The order provides, at the end of the period covered by the order, State Farm Mutual Automobile Insurance Co. to certify that it has destroyed all records -- including internal memoranda and other company files -- relating to a plaintiff's medical condition.

ATRA, a coalition of more than 300 businesses and corporations, argues that the circuit court's order conflicts with statutory requirements governing insurers and their fraud prevention obligations.

"Typically, 'regulation through litigation' involves situations in which courts, at the urging of plaintiffs' lawyers, impose regulatory requirements on entire industries where legislators and government agencies have not done so, either consciously or through inaction," it wrote.

"This case raises a different, but also troubling, type of regulation through litigation: state court protective orders that impose obligations on litigants and their insurers in areas already tightly regulated by state and federal governments."

Such protective orders, if they become widespread, threaten to create significant confusion for regulated parties, unravel the ability of regulators to properly monitor the industry and investigate fraud, and increase the cost of insurance for the public, ATRA contends.

The coalition also argues that the circuit court's order is premised on a federal law that is "explicitly inapplicable" to automobile insurers.

"This piecemeal regulation-by-protective-order has the potential to impose burdensome obligations on an already-regulated party and place a company at risk of liability and civil penalties as it attempts to fulfill competing requirements," it said.

ATRA says the nation's high court should grant certiorari to address the constitutionality of including such provisions in protective orders and to provide regulated parties with clarity as to their legal obligations.

It's also important for the Court to grant certiorari, the coalition argues, because the appeal presents a "stark example of unpredictability and inconsistency in the civil justice system" -- particularly in West Virginia.

ATRA points to the record, which shows that the West Virginia Supreme Court of Appeals, in an unanimous decision, initially invalidated a protective order issued by the circuit court due to conflicts between the order's requirements and state law.

The state's highest court also invalidated this first protective order due to the absence of any showing whatsoever -- beyond "vague fears" and generic privacy concerns -- that existing laws and regulations were insufficient to protect against disclosure of personally identifiable medical records.

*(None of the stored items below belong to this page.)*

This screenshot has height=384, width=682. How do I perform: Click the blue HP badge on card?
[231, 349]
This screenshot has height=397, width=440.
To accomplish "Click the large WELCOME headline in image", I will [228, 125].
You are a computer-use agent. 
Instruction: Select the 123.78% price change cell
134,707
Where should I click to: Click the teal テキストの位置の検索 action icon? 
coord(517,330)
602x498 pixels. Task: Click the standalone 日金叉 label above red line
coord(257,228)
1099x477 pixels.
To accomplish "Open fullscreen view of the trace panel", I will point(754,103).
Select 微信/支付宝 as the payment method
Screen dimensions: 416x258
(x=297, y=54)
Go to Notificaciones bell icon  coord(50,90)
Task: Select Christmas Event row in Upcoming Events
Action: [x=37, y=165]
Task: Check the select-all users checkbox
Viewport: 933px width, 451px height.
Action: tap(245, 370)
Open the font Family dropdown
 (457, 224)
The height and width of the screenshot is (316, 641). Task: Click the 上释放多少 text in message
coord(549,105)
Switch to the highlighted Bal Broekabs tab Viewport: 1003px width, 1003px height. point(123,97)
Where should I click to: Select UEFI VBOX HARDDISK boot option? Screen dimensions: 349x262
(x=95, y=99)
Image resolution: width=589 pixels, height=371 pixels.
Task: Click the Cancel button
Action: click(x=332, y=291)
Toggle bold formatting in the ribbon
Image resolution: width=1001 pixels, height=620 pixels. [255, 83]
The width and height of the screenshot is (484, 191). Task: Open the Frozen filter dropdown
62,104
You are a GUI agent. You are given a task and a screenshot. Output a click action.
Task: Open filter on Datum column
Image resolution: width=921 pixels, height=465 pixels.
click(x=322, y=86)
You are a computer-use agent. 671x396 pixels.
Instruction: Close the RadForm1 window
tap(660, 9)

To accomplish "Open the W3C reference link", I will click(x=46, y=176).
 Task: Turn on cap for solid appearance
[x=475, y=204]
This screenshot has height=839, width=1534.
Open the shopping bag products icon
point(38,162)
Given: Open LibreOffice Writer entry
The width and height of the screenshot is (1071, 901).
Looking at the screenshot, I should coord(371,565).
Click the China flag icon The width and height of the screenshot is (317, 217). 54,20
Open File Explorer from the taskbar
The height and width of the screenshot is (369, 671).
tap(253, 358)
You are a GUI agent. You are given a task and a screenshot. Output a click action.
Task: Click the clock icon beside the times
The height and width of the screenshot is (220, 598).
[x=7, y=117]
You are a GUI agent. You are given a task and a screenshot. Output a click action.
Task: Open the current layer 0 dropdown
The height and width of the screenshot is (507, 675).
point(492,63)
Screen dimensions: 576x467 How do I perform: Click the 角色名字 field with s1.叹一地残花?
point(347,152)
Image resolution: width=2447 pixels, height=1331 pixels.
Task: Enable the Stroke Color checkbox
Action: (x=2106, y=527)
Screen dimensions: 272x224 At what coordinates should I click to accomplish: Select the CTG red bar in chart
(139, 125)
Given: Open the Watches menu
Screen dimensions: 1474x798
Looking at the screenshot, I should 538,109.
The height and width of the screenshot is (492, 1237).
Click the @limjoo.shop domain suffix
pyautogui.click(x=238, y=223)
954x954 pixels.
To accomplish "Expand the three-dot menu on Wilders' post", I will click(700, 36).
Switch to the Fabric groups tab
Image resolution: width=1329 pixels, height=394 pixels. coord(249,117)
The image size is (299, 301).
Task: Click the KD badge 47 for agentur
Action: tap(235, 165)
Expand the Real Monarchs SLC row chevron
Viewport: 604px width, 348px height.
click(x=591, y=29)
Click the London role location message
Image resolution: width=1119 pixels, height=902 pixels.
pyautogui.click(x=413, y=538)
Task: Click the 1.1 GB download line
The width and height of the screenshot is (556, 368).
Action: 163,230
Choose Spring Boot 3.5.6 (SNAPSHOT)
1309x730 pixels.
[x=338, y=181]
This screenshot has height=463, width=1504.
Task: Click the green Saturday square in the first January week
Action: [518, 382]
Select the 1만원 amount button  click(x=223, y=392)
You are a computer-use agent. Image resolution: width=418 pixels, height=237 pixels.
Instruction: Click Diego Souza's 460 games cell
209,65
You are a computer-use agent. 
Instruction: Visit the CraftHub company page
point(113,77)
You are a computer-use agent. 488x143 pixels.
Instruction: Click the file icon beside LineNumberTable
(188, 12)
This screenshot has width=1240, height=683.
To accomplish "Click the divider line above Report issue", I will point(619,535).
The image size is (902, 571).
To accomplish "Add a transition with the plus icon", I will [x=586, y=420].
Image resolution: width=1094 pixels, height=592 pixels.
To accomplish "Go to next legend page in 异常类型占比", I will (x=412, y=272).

However, after the trial court made minor revisions to the protective order, the same state high court -- less than one year later -- reached the opposite conclusion.

"It did so despite continued conflicts between the order and statutory obligations, and while acknowledging that the plaintiff added no new information to the record demonstrating good cause supporting the need for the order," ATRA wrote.

That order is now before the U.S. Supreme Court.

"Such inconsistent rulings undermine the ability of litigants to rely on the civil justice system," the coalition continued. "The Court should grant certiorari to consider the due process implications of such inconsistent rulings on litigants."

Mark A. Behrens of the law firm Shook, Hardy & Bacon LLP, which filed the ATRA brief, said such orders, as a policy matter, make it more difficult to police insurance fraud and to identify whether a condition is based on a pre-existing event.

"We understand that such overly broad orders are now being entered with some frequency in West Virginia as a result of the order in this action and could serve as a template for plaintiffs in other states," he said.